# Grand sons blades



## tedsknives (Jul 5, 2012)

Well, grandpa picked these up today.  Again, desert ironwood and brass fittings. Sheaths are stamped differently so there is NO fussin'.


----------



## Blue grass in Georgia (Jul 5, 2012)

Very nice Mr Travis. Danny


----------



## wvdawg (Jul 5, 2012)

Beautiful job Travis!


----------



## sharpeblades (Jul 5, 2012)

Top notch Travis


----------



## Whiteeagle (Jul 5, 2012)

Love that Ironwood on knives! Fantastic job, Travis. Keep up the fine work and give my regards to all......Doug


----------



## jbrooker (Jul 5, 2012)

Mr. Travis as always good job, I do believe they will like them


----------



## tedsknives (Jul 5, 2012)

Danny, Dennis, Raleigh,Doug and James, thank you gentlemen


----------



## Redbow (Jul 6, 2012)

Dang, so pretty. Wish I had a Knife making Grandpa...


----------



## Warthawg (Jul 6, 2012)

Mighty fine workmanship


----------



## Hornet22 (Jul 6, 2012)

Mighty fine Travis, as usual.


----------



## tedsknives (Jul 6, 2012)

Chris, thank you sir.


----------



## gobbler getter (Jul 7, 2012)

Real nice set of knives Travis


----------



## tedsknives (Jul 7, 2012)

Redbow, Warthawg, and gobbler getter,  Thank you gentlemen


----------



## John I. Shore (Jul 13, 2012)

Good lookin pair there Travis.  I'd bet that them kids will love'um.  

John I.


----------



## Keebs (Jul 13, 2012)

Smart Papa!


----------



## tedsknives (Jul 13, 2012)

John, thank you sir.

Keebs, thank you sir. Wish more fathers and grandfathers would do this for the young ones.


----------



## Nastytater (Aug 9, 2012)

Nice job.


----------



## Keebs (Aug 10, 2012)

tedsknives said:


> John, thank you sir.
> 
> Keebs, thank you _*sir*_. Wish more fathers and grandfathers would do this for the young ones.
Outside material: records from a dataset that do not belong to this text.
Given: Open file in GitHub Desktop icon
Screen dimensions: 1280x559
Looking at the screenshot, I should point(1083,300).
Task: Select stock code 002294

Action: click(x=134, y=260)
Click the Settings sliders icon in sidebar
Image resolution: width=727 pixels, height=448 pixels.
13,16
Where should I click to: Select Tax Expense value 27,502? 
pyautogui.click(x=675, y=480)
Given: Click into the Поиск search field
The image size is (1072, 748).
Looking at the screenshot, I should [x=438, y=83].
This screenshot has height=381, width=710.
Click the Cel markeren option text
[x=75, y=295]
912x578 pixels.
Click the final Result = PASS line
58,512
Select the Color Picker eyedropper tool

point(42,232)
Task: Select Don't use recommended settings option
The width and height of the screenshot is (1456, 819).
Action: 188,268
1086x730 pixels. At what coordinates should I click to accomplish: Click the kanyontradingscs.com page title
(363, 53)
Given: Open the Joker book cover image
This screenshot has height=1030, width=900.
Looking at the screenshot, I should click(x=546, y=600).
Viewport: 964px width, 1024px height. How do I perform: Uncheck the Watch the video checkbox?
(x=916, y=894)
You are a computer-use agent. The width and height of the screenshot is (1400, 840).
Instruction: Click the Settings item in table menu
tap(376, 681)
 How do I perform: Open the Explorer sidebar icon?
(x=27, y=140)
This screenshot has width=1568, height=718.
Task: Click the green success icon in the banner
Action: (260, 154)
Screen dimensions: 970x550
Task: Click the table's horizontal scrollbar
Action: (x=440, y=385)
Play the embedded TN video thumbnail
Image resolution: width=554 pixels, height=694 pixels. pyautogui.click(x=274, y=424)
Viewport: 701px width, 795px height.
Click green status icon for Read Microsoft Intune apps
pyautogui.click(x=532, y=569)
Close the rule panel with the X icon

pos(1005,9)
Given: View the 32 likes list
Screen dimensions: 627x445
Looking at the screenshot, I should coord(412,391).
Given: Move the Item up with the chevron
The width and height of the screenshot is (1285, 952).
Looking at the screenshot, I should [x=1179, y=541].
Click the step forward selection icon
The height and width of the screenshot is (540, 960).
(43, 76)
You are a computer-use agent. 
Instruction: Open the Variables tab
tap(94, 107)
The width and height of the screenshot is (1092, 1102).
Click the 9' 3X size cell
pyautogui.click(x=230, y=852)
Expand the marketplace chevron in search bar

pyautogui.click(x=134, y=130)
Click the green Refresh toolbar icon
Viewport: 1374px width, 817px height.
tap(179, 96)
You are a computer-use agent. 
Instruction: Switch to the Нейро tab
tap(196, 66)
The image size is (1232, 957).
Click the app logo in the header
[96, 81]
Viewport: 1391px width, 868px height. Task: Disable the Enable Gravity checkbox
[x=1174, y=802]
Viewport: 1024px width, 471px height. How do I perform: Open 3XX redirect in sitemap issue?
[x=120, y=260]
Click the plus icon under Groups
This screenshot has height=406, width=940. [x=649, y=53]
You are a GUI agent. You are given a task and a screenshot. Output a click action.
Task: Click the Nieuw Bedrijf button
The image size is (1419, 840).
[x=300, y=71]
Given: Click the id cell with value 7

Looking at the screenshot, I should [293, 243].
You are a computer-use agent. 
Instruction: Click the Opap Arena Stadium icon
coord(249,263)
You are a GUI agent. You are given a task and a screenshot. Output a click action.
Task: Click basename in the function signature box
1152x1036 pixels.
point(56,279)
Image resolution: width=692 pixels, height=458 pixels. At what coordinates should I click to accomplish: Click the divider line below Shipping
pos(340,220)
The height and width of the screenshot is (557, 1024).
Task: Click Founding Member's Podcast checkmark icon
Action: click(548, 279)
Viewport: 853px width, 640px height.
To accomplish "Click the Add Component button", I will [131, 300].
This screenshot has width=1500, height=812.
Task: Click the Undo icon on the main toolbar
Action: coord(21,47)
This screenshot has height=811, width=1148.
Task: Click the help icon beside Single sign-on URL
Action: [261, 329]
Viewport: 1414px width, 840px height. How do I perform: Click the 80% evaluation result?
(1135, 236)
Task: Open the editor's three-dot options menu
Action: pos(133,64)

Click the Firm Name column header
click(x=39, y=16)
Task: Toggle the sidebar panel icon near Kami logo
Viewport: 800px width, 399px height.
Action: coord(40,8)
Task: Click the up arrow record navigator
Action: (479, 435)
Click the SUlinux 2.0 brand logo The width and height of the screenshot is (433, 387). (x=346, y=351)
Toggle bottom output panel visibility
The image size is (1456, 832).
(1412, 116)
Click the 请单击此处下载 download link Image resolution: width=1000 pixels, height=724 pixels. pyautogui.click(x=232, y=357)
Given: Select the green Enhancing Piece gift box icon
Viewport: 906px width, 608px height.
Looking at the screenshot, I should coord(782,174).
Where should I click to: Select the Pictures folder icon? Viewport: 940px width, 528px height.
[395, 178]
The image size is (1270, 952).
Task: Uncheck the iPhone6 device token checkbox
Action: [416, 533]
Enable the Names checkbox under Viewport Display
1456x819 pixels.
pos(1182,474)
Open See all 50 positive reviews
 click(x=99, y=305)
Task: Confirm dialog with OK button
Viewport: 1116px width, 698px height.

 This soon to be "Granma" will be buying my grandaughter/granson knives too so I can pass down my passion that was given to me by my grandfather!
Yep, I am a WOW, hear me Roar!


----------



## nkbigdog (Aug 10, 2012)

What more could a Grand Child Treasure than when PaPa made this for them!! Great Job Travis!!!

Keebs I told him at the show


----------



## Keebs (Aug 10, 2012)

nkbigdog said:


> What more could a Grand Child Treasure than when PaPa made this for them!! Great Job Travis!!!
> 
> Keebs I told him at the show


I had no way of knowing............ just got shown the post........... I guess I need to put my pic as my avatar, huh?
Thanks for clearing it up for me!


----------



## TNGIRL (Aug 10, 2012)

What a good looking pair of knives from a Great Papaw!!!!!  Those are knives to be handed down one day to their children!!!!  Good idea on the different sheaths BUTTTTT You know they'll still fuss over something!!! "Papaw loves me better!!!!"


----------



## Razor Blade (Aug 10, 2012)

Mighty fine work sir.


----------



## joe sangster (Aug 10, 2012)

Those will really make them proud !


----------



## tedsknives (Aug 11, 2012)

thank you all guys, and GIRLS.  Keebs , my bad, you can smack me when you see me.


----------



## nkbigdog (Aug 11, 2012)

tedsknives said:


> thank you all guys, and GIRLS.  Keebs , my bad, you can smack me when you see me.



Can I watch?


----------



## Hornet22 (Aug 11, 2012)

nkbigdog said:


> Can I watch?



Dang bro, you ain right. Them's purty knives Travis. We hope to pass the "Pank" knife to a granddaughter one day.


----------



## blademan (Aug 12, 2012)

Very nice work Travis


----------



## RobRay (Aug 12, 2012)

Excellent sharp points and leather work as usual. Thanks Travis.


----------



## Sugar Plum (Aug 12, 2012)

Awesome lookin' knives! Grandpa is doing a great thing.


----------



## tedsknives (Aug 12, 2012)

Chris ,Rob,and Cort, thank you all


----------



## mrs. hornet22 (Aug 12, 2012)

Hornet22 said:


> Dang bro, you ain right. Them's purty knives Travis. We hope to pass the "Pank" knife to a granddaughter one day.



Granddaughter....... Turning flips and justa prayin
We gots LOTS of boys in this family.


----------



## buckeroo (Aug 12, 2012)

I love those and would love to have a version just like it without the heavy polish on the blade. Very nice sir.


----------



## tedsknives (Aug 12, 2012)

Mandy,   if i can help.......

buckeroo, thank you


----------